“I’m still trying to figure out who my icons are and what people come to the brand for,” said Casey Cadwallader with commendable frankness at Mugler’s Pre-Fall appointment. Yet the answers seemed right there, arrayed on the racks behind him.

Returned were Cadwallader’s multi-panel, 32-seam jeans and jackets, this time in green velvet as well as denim, plus a cotton patterned with the season’s patchwork collage, Le Corbusier–inspired print—informal pieces, but special via the particularity of their construction.

Way more dressed up, yet heavily sportswear inflected, was a voluptuous tuxedo jacket in black wool that featured hourglass-enhanced hips in duchesse satin with neoprene flex. This came teamed with a kicky synth-crepe pant that featured a preprepared VPL.

A blue body-con dress in synthetic jersey had a wetsuit half-zip and patches of compression material designed to erect the chest and elevate the bosom. This arrangement was external here but applied from inside in other Cadwallader garments; he called it his “secret compression corset.”

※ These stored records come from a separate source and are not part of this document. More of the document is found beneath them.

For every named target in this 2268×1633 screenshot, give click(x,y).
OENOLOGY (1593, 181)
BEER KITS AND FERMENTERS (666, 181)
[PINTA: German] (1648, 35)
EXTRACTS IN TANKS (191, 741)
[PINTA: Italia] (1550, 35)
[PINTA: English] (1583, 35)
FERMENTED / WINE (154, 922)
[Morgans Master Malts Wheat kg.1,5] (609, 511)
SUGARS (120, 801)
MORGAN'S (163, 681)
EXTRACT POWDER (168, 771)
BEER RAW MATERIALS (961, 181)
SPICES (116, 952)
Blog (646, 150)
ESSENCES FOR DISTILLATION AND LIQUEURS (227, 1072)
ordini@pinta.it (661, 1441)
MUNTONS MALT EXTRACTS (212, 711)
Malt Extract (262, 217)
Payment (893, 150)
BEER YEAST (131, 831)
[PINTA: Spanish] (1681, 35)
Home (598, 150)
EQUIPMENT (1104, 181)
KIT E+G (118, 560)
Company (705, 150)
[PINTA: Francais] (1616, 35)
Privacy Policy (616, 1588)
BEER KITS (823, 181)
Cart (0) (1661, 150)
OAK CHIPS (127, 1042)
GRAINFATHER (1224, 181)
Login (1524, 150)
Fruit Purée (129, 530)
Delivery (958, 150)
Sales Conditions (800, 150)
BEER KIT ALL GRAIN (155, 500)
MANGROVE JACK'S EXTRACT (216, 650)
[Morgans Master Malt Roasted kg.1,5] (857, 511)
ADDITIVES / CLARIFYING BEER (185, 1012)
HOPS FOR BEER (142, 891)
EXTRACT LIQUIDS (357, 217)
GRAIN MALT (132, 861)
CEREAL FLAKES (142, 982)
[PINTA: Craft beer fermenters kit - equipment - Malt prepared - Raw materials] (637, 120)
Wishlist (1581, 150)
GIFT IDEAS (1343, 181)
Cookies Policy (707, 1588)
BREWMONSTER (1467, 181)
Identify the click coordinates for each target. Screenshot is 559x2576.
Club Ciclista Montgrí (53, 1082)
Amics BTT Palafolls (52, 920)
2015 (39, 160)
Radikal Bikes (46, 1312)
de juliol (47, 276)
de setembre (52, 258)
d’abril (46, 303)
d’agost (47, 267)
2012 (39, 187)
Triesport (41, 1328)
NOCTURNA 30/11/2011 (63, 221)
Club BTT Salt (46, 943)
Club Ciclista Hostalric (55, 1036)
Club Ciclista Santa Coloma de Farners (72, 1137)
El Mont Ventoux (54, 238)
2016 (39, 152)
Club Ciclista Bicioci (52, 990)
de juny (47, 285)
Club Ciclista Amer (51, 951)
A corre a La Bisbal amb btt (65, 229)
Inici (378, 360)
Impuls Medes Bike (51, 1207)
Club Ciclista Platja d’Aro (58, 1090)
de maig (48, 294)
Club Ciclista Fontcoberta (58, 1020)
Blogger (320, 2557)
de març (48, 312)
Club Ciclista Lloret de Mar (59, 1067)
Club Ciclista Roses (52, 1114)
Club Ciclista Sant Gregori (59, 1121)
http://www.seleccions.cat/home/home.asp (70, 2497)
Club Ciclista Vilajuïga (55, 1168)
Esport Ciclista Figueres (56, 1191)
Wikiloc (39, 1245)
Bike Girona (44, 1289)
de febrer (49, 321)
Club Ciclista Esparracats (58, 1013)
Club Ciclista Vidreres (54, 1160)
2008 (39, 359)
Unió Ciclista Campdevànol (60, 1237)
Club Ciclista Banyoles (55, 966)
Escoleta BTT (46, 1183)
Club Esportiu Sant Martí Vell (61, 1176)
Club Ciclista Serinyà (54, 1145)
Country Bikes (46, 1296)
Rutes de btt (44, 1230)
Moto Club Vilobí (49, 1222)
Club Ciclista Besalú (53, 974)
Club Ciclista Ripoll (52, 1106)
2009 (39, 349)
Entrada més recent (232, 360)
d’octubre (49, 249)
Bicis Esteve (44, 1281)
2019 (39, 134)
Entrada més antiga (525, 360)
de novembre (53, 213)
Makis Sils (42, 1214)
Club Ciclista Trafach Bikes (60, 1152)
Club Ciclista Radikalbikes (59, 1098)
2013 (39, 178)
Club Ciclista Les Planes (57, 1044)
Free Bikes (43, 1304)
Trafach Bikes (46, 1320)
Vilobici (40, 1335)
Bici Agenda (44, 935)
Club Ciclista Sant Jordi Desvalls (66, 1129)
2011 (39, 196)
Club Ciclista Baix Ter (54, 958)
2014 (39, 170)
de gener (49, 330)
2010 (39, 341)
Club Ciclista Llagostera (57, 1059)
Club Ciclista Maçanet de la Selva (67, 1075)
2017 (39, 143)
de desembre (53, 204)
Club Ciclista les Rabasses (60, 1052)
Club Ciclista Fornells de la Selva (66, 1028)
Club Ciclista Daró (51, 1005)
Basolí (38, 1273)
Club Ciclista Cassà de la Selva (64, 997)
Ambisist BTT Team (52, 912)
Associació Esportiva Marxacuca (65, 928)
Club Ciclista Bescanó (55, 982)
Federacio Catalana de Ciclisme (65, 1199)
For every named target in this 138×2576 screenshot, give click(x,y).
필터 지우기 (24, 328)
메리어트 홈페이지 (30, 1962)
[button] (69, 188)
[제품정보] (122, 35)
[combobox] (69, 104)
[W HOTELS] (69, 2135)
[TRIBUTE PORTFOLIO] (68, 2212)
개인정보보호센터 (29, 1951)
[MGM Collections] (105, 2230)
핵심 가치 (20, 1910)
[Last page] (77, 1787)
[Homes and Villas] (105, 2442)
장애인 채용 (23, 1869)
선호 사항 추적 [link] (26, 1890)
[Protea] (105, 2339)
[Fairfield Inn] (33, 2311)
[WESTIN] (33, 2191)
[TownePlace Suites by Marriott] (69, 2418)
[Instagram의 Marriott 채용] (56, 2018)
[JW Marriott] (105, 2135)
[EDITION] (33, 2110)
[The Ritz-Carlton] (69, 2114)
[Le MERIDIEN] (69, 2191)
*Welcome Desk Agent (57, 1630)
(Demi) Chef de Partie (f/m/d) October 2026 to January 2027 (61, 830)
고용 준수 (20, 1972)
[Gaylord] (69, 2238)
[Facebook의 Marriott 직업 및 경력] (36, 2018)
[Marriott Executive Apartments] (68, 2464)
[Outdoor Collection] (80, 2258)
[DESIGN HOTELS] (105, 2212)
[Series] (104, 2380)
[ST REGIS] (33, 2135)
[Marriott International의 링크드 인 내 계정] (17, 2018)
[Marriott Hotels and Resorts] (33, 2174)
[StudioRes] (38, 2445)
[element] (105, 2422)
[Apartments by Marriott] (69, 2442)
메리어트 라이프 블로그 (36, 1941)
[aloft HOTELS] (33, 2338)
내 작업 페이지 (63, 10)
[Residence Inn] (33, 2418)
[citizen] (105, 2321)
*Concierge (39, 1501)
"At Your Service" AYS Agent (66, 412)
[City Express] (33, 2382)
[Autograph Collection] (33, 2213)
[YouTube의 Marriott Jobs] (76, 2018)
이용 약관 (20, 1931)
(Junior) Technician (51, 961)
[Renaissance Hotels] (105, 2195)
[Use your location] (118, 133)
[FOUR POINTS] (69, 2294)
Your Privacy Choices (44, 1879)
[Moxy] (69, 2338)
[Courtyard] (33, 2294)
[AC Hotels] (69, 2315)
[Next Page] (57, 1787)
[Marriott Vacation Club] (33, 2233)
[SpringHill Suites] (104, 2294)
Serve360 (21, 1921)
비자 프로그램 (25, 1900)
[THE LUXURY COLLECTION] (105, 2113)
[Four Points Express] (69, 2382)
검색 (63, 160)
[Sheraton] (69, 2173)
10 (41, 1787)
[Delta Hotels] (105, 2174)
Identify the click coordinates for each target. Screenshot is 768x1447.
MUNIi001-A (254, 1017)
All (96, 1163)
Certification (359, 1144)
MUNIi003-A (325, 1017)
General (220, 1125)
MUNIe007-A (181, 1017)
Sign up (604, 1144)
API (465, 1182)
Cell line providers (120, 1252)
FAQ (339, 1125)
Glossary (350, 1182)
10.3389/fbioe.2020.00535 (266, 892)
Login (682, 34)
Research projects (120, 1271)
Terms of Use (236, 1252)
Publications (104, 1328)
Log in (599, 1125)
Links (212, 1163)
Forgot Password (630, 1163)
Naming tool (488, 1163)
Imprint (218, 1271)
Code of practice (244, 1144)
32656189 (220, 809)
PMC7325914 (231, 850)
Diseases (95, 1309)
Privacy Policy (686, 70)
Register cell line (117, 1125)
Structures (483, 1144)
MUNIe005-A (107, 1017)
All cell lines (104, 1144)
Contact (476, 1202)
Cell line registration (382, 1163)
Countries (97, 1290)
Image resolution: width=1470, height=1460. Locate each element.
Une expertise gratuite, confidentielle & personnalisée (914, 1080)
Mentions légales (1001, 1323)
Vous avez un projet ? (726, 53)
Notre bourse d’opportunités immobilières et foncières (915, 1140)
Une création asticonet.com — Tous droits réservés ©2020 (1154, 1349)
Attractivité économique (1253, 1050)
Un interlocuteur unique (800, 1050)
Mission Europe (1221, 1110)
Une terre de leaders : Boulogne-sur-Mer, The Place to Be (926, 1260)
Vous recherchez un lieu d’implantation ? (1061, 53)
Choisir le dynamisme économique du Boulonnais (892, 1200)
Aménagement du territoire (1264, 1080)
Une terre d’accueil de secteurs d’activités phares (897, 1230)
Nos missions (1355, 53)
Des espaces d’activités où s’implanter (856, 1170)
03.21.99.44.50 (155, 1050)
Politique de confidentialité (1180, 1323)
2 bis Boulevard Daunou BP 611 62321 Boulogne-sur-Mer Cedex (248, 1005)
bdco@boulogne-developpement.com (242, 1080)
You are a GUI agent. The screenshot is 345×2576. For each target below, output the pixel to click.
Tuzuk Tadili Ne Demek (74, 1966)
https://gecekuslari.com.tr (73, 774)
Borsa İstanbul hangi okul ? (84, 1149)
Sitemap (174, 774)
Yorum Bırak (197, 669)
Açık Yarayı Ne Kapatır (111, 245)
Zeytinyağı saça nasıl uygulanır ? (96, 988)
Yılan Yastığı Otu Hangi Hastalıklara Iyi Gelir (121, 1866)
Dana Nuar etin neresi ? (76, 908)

His stirrup “compression” leggings, with their ergonomically arranged grid of metal-pressed stripes, were a version of Thierry Mugler’s original corsetry reimagined for the Pilates age. Other leggings in gunmetal or bronze stretch taffeta, teamed with stiff-looking but flexible jackets, pulled taut when worn to resemble a layer of seamless liquid metal that was very Avengers-ready. Cadwallader is producing performancewear without the tiresome pretense that his customer will be wearing the clothes to set a personal best in. The point is to look your personal best. Somewhere in between Nike ACG and Eres—and distinctly flavored with the enduring codes of Mugler—Cadwallader’s is a clever formula to explore.